Sujet : Re: Is Intel exceptionally unsuccessful as an architecture designer?
De : ldo (at) *nospam* nz.invalid (Lawrence D'Oliveiro)
Groupes : comp.archDate : 22. Sep 2024, 00:50:46
Autres entêtes
Organisation : A noiseless patient Spider
Message-ID : <vcnm4m$1p6a3$5@dont-email.me>
References : 1 2
User-Agent : Pan/0.160 (Toresk; )
On Fri, 20 Sep 2024 21:06 +0100 (BST), John Dallman wrote:
All the threads are executing exactly the same instructions,on the same
code path.
Yes, but look at the things that GPUs, for example, typically do: large
parts of their execution time is in pieces of code called “fragment
shaders”. In OpenGL, a “fragment” means a “pixel before compositing” --
one or more “fragments” get composited together to produce a final image
pixel. They could have just called it a “pixel in an intermediate image
buffer”, and avoided introducing yet another mysterious-sounding technical
term.
There are a lot of memory accesses involved in a typical fragment shader:
reading from texture buffers, reading/writing other image buffers. Then
you have things like stencil buffers and depth buffers, that play their
part in the computation. And geometry buffers, though these tend to be
smaller. Buffers coming out your ears, basically. So the proportion of
instructions that access memory is much higher than a typical CPU workload
-- probably not far short of 100%, certainly in execution time.

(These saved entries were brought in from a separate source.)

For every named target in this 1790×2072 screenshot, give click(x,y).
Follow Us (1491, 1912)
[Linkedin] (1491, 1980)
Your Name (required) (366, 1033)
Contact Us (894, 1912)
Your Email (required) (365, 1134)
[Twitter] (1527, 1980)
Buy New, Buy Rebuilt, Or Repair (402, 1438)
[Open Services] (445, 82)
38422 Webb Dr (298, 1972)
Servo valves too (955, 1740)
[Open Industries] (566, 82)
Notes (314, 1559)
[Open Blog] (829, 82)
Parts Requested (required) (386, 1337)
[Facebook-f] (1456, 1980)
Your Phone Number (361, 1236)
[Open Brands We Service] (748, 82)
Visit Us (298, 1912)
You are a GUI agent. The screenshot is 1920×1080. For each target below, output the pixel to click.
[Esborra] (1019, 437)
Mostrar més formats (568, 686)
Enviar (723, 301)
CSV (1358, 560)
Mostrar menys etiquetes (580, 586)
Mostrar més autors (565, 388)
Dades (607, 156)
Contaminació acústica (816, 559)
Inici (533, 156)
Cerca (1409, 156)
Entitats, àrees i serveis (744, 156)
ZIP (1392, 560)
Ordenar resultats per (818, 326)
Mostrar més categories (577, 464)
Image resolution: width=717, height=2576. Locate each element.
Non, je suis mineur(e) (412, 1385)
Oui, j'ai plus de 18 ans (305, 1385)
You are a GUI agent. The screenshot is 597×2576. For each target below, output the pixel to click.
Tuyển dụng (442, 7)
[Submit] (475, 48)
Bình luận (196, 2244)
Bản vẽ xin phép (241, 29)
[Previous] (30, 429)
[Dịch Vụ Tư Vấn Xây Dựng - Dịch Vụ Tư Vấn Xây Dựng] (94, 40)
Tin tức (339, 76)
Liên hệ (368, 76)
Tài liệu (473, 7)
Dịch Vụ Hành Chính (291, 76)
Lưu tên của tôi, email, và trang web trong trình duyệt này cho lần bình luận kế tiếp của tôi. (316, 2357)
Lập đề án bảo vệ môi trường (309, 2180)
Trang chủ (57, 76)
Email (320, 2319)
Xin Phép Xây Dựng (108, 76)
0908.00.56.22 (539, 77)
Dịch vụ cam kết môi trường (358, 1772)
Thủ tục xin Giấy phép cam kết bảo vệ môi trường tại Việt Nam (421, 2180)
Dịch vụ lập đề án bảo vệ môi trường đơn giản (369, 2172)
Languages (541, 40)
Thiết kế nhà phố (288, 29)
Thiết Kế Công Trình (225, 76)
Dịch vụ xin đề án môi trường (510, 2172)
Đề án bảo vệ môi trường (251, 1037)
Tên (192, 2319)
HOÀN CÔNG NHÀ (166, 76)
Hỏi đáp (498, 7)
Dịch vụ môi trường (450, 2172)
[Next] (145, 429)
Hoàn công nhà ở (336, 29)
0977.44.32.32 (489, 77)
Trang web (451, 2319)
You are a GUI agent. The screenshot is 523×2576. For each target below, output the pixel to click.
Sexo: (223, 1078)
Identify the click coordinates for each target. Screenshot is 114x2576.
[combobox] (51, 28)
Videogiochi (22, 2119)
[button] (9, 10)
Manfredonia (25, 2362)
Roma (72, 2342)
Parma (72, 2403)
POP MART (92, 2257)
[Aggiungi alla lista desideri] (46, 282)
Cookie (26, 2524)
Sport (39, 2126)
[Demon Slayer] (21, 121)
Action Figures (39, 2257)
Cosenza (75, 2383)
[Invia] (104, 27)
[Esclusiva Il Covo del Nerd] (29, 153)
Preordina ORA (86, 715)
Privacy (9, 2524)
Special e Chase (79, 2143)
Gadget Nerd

As I recall, DRAM access involves specifying “row” and “column” addresses.
As I further recall, if the “row” address does not change from one access
to the next, then you can specify multiple successive “column”-only
addresses and do faster sequential access to the memory (until you hit the
end of the row). GPUs would take full advantage of this, and their
patterns of memory usage should suit it quite well.
On the other hand, such heavily sequential access has poor caching
behaviour.
So you see the difference in memory behaviour between GPUs and CPUs: CPUs
have (or allow) more complex patterns of memory access, necessitating
elaborate memory controllers with multiple levels of caching to get the
necessary performance, while GPUs can make do with much simpler memory
interfaces that don’t benefit from caching.
This also complicates any ability to share memory between GPUs and CPUs.
Which brings us back to the point I made before: CPU RAM on the
motherboard is typically upgradeable, while GPU RAM comes on the same card
as the GPU, and is typically not upgradeable.